Psychiatrie et Métaphysiquepar le Dr Richard L. Robert, Ph.D., Msc.D., C.Ht.Copyright 2000 by ICMU. Tous droits réservés.
Sous la façade d'une science noble et respectable aspirant à étudier et à comprendre scientifiquement les troubles de l'esprit humain, la Psychiatrie possède pourtant une existence relativement très récente pour prétendre sérieusement à de tels objectifs; sous sa forme actuelle de pharmacothérapie [soit de soins axés presqu'exclusivement sur la médication chimique], elle remonte tout juste au début de notre siècle, tandis que son aspect basique de psychothérapie trouve plutôt ses racines sous Philippe Pinel (1745-1826) qui -le premier- avait humanisé les asiles du temps en supprimant carrément les chaînes et les sévices corporelles qui constituaient alors les seules approches valables (!) face aux difficultés mentales..

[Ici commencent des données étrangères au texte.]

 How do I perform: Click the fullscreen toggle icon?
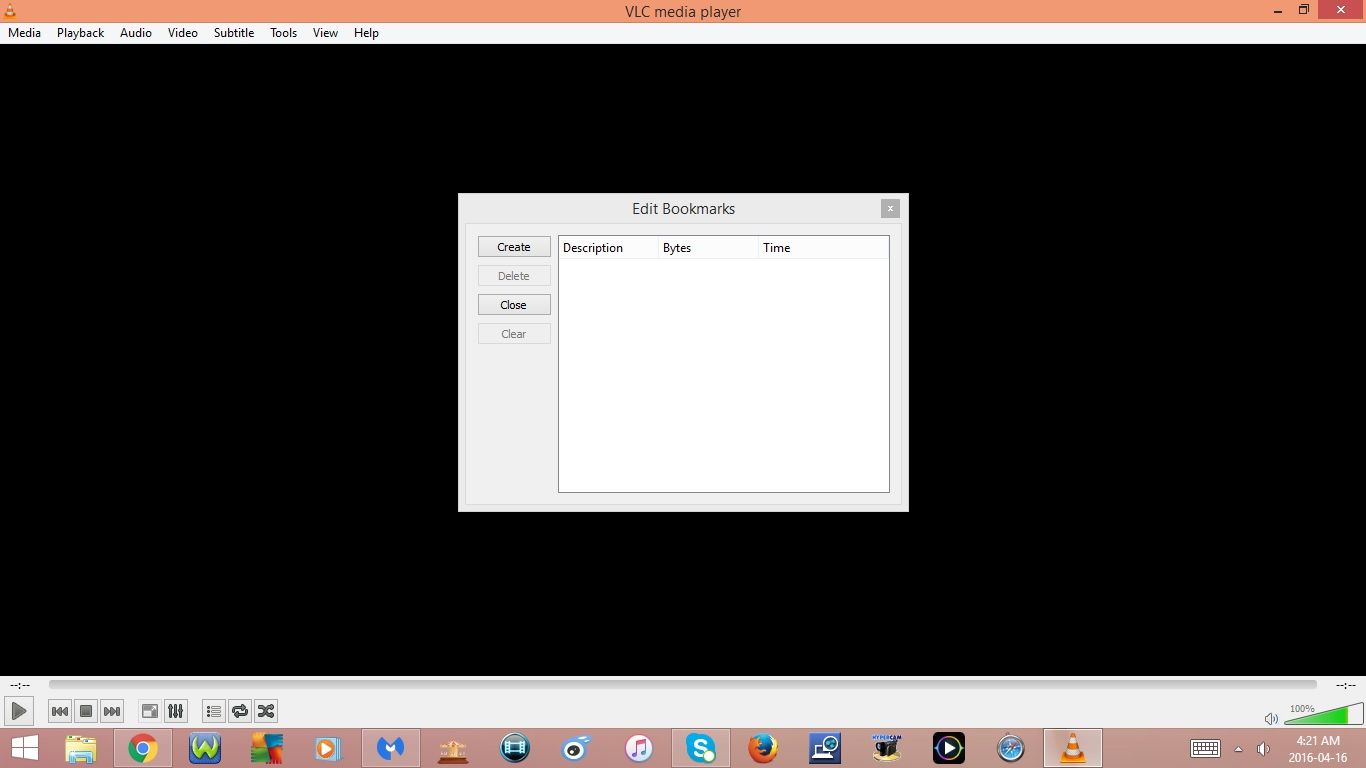point(149,711)
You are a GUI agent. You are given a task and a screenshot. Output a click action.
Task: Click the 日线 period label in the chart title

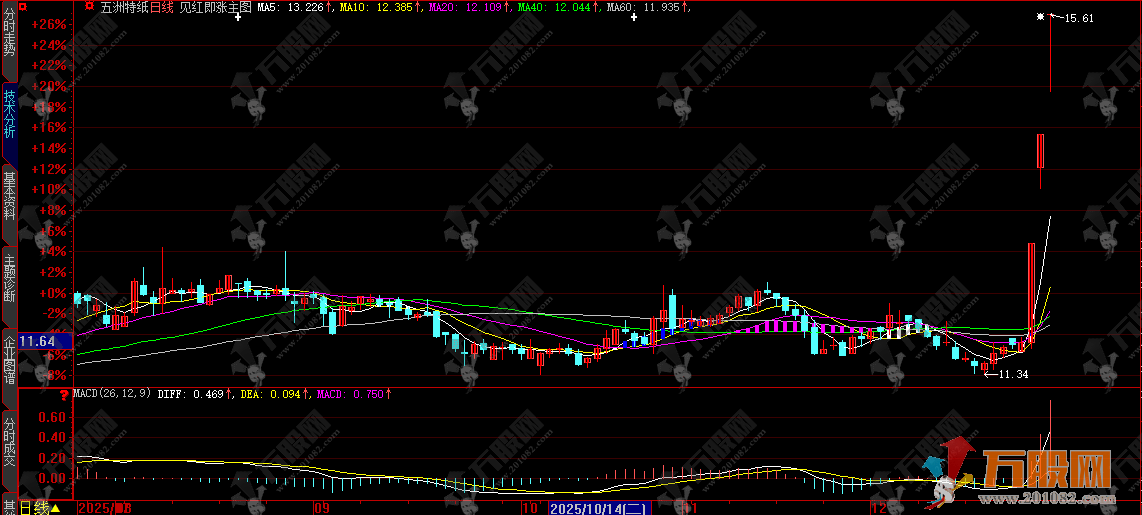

En prenant connaissance de tels faits, on ne peut s'empêcher en tant que métaphysiciens vocationnels autant que professionnels de soulever une question: de par sa transcendance millénaire et la profondeur de son rayonnement, ne pourrait-on pas mettre à profit la Métaphysique dans le cours des traitements prodigués aux gens souffrant de tels dérèglements ? De par sa nature intrinsèquement illimitée et accessible à tous, les techniques mêmes de cette discipline ne pourraient-elles pas se comparer avantageusement aux adjuvants aléatoires de la psychiatrie moderne ?

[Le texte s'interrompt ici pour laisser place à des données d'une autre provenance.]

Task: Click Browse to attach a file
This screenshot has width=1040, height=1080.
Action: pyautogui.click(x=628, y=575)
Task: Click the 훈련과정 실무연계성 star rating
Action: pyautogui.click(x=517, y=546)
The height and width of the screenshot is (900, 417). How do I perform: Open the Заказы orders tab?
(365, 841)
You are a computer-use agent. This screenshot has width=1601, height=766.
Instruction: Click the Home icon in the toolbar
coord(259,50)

Bien sûr, un tel questionnement s'avère impensable, à la limite même de l'hérésie, si l'on considère la sacro-sainte place qu'occupe le médecin-psychiatre dans la société québécoise, en comparaison de celle du métaphysicien de carrière, libellé qu'il est d'être un quelconque "thérapeute alternatif". Qu'on y pense: dans le premier cas, la carte d'assurance-maladie défraye tous les coûts d'une consultation médicale reconnue, faisant en sorte que le MD n'a aucunement à se préoccuper de sa publicité ou même de la qualité de son approche, puisqu'il sait pertinemment que dans un tel système il se trouvera toujours des gens en détresse pour venir le trouver, gratuité des soins aidant.. Dans l'autre cas, le praticien en Métaphysique doit au contraire continuellement se démener afin d'établir sa crédibilité professionnelle, et se faire convenablement connaître autant qu'admettre dans sa communauté.
Et c'est bien là que se situe le paradoxe, en vérité ! Car celui qui montre au patient comment utiliser ses ressources curatives intrinsèques pour s'aider, enseigne à ce dernier les techniques à utiliser afin de devenir pleinement autonome dans son mieux-être personnel, bref lui remet entre les mains les rênes de son épanouissement et de sa santé, c'est bel et bien le second, et non le premier. Sauf que la Métaphysique ne relevant aucunement de l'industrie pharmaceutique que l'on sait, et de ses milliards de dollars sous-jacents, elle est donc cantonnée dans une marginalité dépourvue de tout respect, de toute efficacité "scientifiquement prouvée"..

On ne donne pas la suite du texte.